Apesar de importante, a restauração florestal exige um longo tempo para deixar determinada área parecida como o que era antes, explica Ricardo Gomes César, especialista em restauração florestal do Instituto de Pesquisas Ecológicas (Ipê). Nesta entrevista, o pesquisador também explica como ações ambientais efetivas podem contribuir para engajar a população na causa. Interromper a cultura antiambientalista que se instalou no País nos últimos anos, segundo César, também é uma tarefa urgente.
Os projetos de restauração florestal no Brasil vêm crescendo, mas há um enorme passivo acumulado. Quais as principais dificuldades para acelerar a disseminação desses projetos?
A principal dificuldade é o custo. Restauração não é algo barato. Há uma série de etapas complexas, incluindo estudos customizados, assistência técnica, treinamento, produção de mudas, preparação do solo e obras associadas, como a construção de cercas. Depois, é preciso fazer um acompanhamento cuidadoso ao longo de pelo menos dois anos.
Não é uma solução para larga escala, então?
Eu diria que não se pode pensar na restauração como uma solução mágica, mesmo porque, além dos custos, ela não substitui plenamente o que foi destruído pelo desmatamento. A restauração exige um longo tempo para que a área se torne parecida com o que era. É esperado que demore quase um século para que os estoques de carbono, a estrutura da floresta e a biodiversidade se aproximem dos originais. E, mesmo que dê tudo certo, o resultado nunca vai ser exatamente igual ao que era, porque o contexto será diferente de quando a área foi desmatada. O caminho é, portanto, parar com o desmatamento, interromper a cultura antiambientalista que se instalou nos últimos anos no Brasil.
Há indicadores universais confiáveis para monitorar áreas em restauração?
A referência mais citada costuma ser o número de árvores plantadas numa determinada área, mas isso, por si só, não é uma métrica relevante. É como dizer “doei 5 mil livros para uma escola” e imaginar que, apenas por conta desse ato isolado, as pessoas estão sendo educadas. Ações restaurativas nem sempre envolvem o plantio de árvores. Às vezes trata-se de colocar uma cerca para impedir a passagem do gado ou realizar uma obra para interromper o assoreamento. São ações que dão à natureza condições para que recupere os processos ecológicos. O mais importante é assegurar que esses projetos sejam sustentáveis a longo prazo.
Como engajar as pessoas em projetos de restauração?
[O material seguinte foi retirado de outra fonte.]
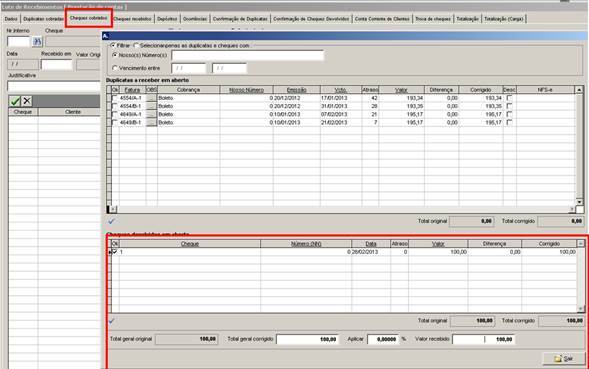Click the OBS button for fatura 4649/B-1
Viewport: 589px width, 369px height.
coord(151,122)
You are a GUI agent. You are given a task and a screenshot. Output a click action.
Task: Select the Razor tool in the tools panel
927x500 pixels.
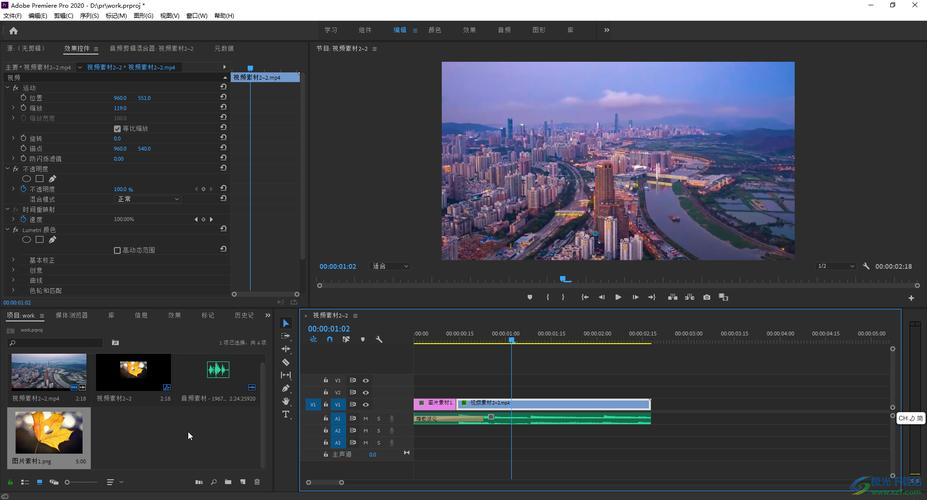(286, 362)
Esse é outro ponto fundamental, pois certamente não existe restauração bem-sucedida a longo prazo sem o engajamento das pessoas. No caso do Ipê, a restauração é feita pela comunidade. Capacitamos as pessoas para produzir e vender mudas e contratamos gente local para executar o plantio, gerando empregos e renda. Boa parte da conscientização vem acontecendo também pela percepção de que o clima está mudando e as coisas estão deixando de ser como eram. Outro dia fomos procurados por um proprietário rural que contou que o rio dentro da propriedade, que nunca tinha secado, agora estava seco. Ele queria fazer algo a respeito. Infelizmente, esse tipo de constatação vai se tornar cada vez mais frequente.
O tamanho do desafio
O Observatório da Restauração e do Reflorestamento, iniciativa criada pela Coalização Brasil, vem consolidando informações sobre recuperação ambiental a partir de informações de campo e dados de satélite. O Observatório já mapeou 79,1 mil hectares de restauração – em grande parte concentrados na Região Sudeste e no bioma Mata Atlântica –, além de 11 milhões de hectares em regeneração natural e 9,4 milhões de hectares de reflorestamento. A desproporção entre o volume de áreas dedicadas à restauração (apenas 0,01% do território brasileiro) e o volume em regeneração natural e reflorestamento (2,39% do território) deixa claro o quanto há para avançar na prática da restauração.